_AIM OF THE TASK:_
From the line containing "This screenshot has" through the last line below, copy every line exactly, leaving out the pictures.

*** Opening of MATERIAL SHOWN ***

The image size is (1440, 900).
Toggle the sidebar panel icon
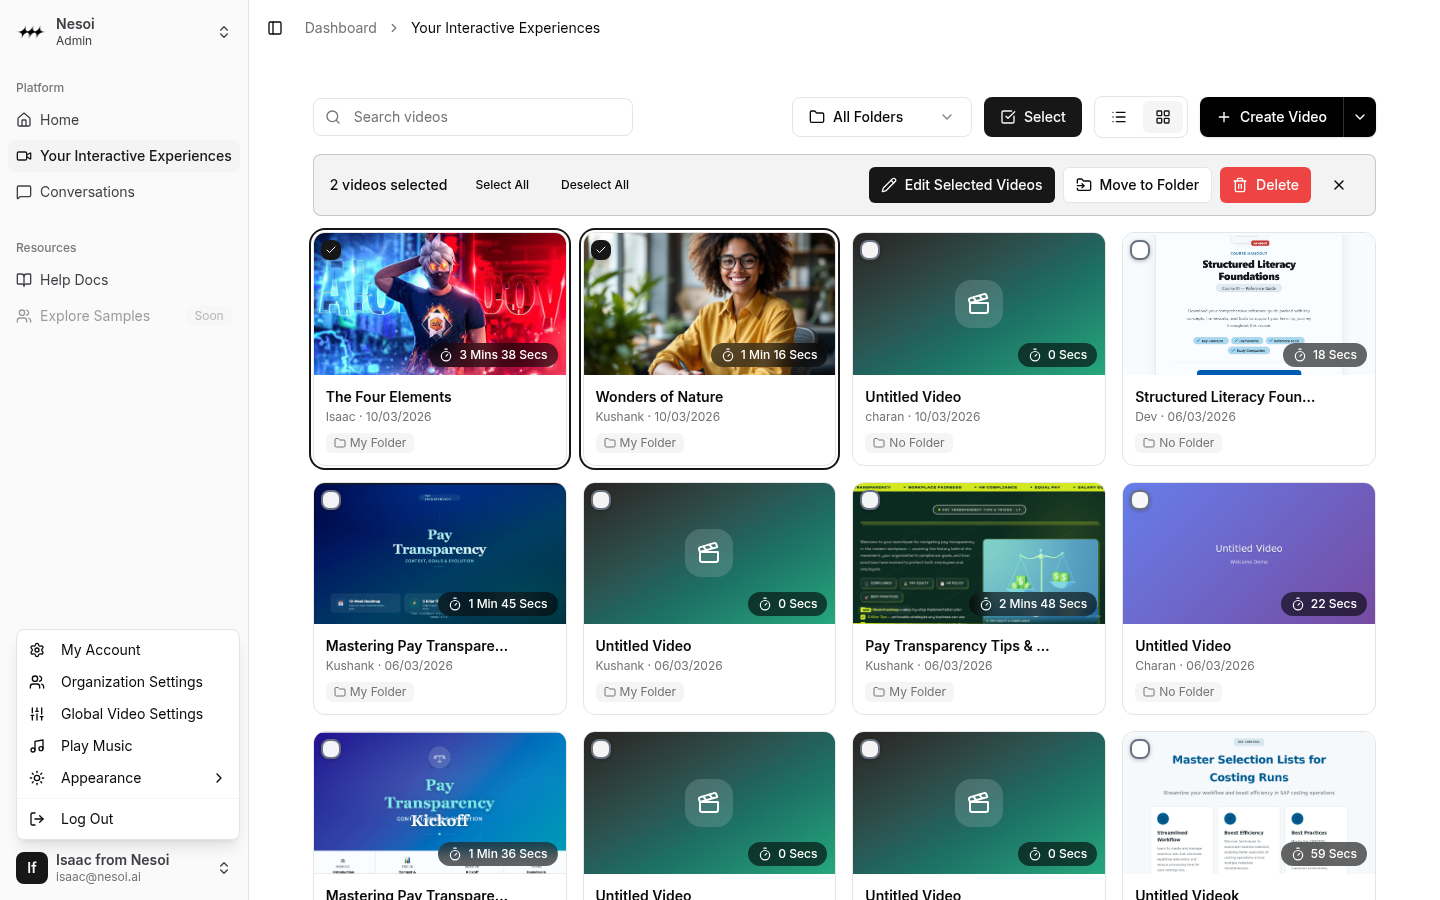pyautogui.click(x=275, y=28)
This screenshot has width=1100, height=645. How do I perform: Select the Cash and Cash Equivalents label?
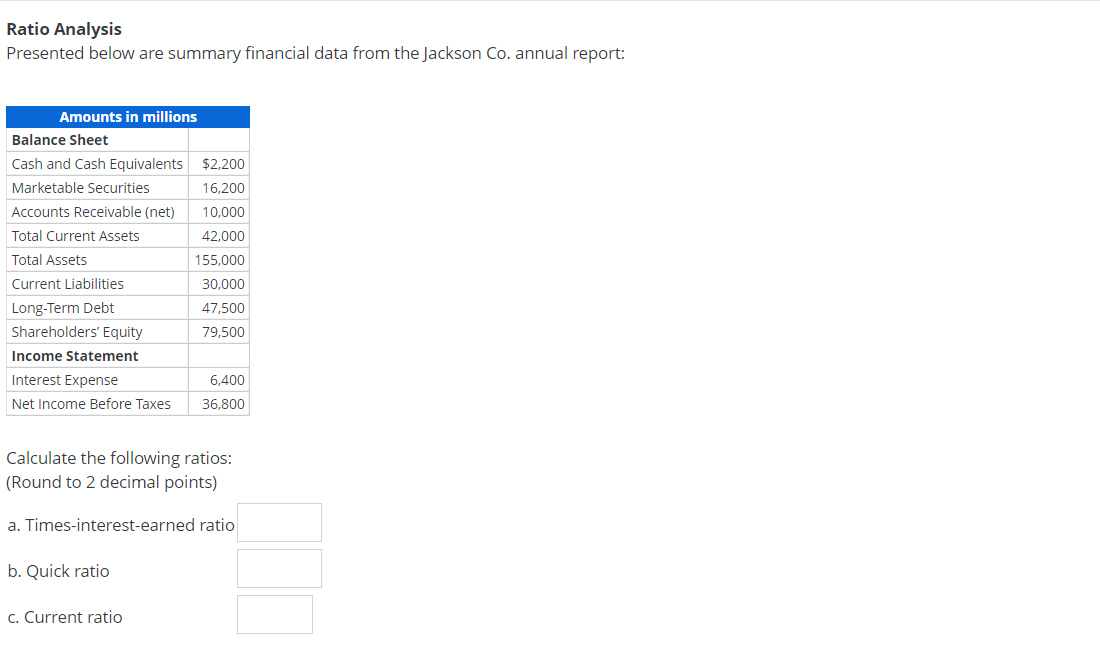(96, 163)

*** Close of MATERIAL SHOWN ***

_EXERCISE RESULT:_
This screenshot has width=1100, height=645. How do I perform: Select the Cash and Cash Equivalents label?
(96, 163)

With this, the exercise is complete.